***** Material supplied *****
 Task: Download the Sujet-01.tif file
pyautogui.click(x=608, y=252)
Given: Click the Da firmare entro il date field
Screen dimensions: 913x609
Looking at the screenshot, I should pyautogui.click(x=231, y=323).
*****
## Your task
Repeat all of the records verbatim, leaving nothing out.

## Exercise solution
 Task: Download the Sujet-01.tif file
pyautogui.click(x=608, y=252)
Given: Click the Da firmare entro il date field
Screen dimensions: 913x609
Looking at the screenshot, I should pyautogui.click(x=231, y=323).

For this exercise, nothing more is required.